Under the hood, however, the Xata SDK is implemented a bit differently and makes use of recent TypeScript additions to generate the types at run-time. It also has a somewhat simpler problem to solve, because it only needs to talk with the Xata API, not generate SQL. The result of this is that the Xata SDK is very lightweight and has zero dependencies, so it can be used in many JavaScript runtimes including Node.js, Cloudflare Workers, Deno, Electron, etc.
Xata is committed to protecting the security and ensuring the availability of user data. To do so, we implement appropriate technical measures and internal organization policies to protect from unauthorized access, data leak or loss.
As part of our commitment to securing data access and storage, Xata encrypts user data content:
- during network transit with Transport Layer Security
- at rest with storage encryption provided by our underlying infrastructure providers
The same level of security standard applies to internal backups, logs and traces which do not expose plain text data content to third parties.
For disaster recovery and change control purposes, Xata performs frequent backups of user data which is retained only as required and while it continues to have a legitimate purpose for delivering our services to the user.
At Xata we are taking hard data problems, solve them using the industry's best practices, and then offer them to you in the most easy-to-use way possible.
Zero-downtime migrations are an example of this: difficult under the hood, but a familiar-looking pull request with a diff in our UI. Change Data Capture is another example: generally difficult to get right, but inside Xata your data is simply replicated to the search engine, with zero configuration.
Our design principles are:
- Use proven technology, best-in-class for a particular data problem. This is the reason we use PostgreSQL for the main data store and Elasticsearch for search and analytics. For edge functions, we rely on Cloudflare Workers, which has a wide and reliable network. Because we use proven technology, the resulting service is reliable and your data is safe.
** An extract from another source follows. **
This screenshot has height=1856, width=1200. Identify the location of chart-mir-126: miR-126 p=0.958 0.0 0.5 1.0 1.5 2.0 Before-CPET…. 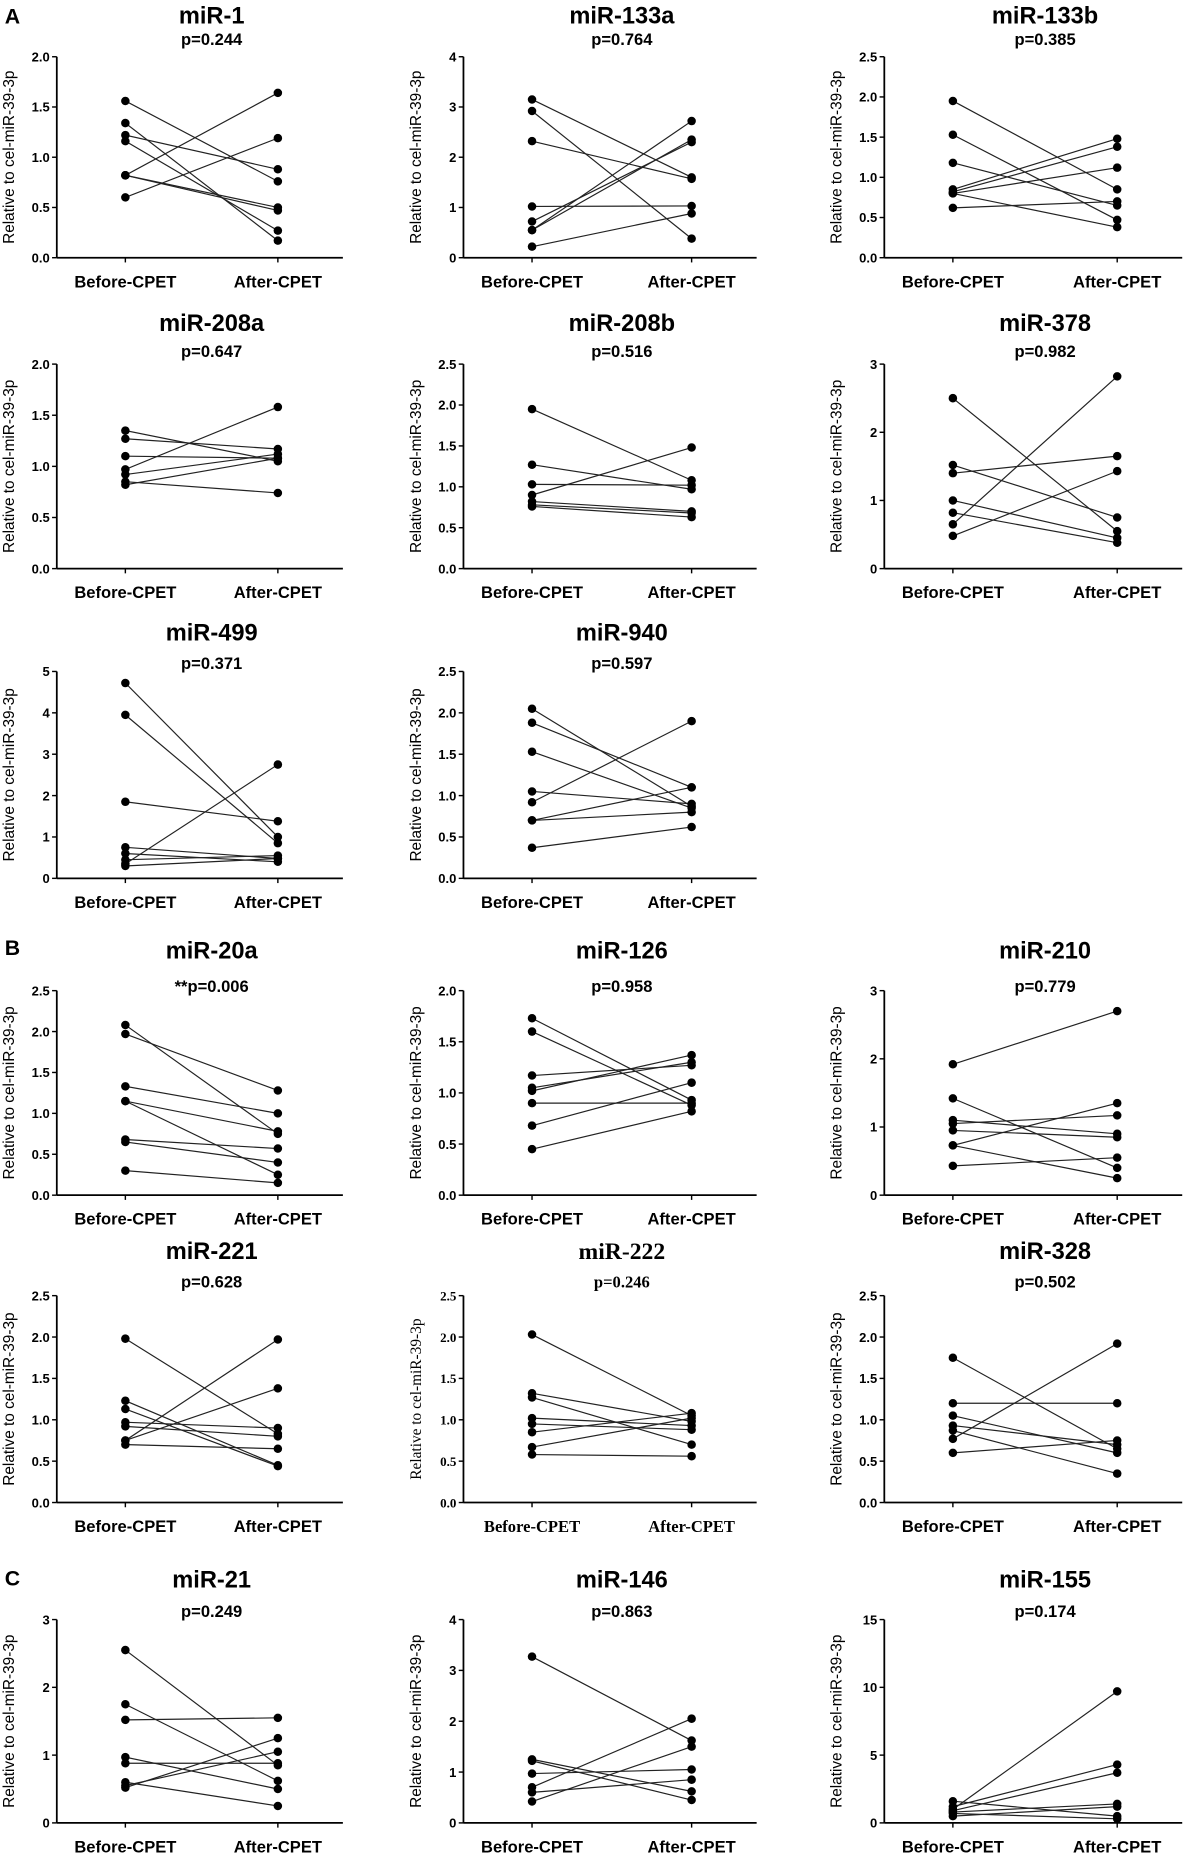
(582, 1084).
- Build for vertical integration for a smooth developer experience. Besides the backend service, we put a lot of effort into our admin UI and SDKs in multiple languages. They work together without any friction.
- Cloud-only and serverless. Operating and monitoring databases is hard, especially when dealing with multiple of them. We are taking as much load off your shoulders as we can. This includes high availability, maintaining replicas, global distributions, etc. This blog post goes into detail on what we mean when we talk about serverless databases.
- Make the complex simple. We’re leveraging things like the UI, rich data types, and high-level SDK in order to to make Xata the easiest database to use. At the same time, we’re not sacrificing power, and our functionality goes deep in aspects like search and analytics.
Xata is a relatively new service and we have a lot of ideas for improving it. For example, we plan to add more data stores and more ways to take advantage of the existing data stores. But you can expect us to follow the principles above.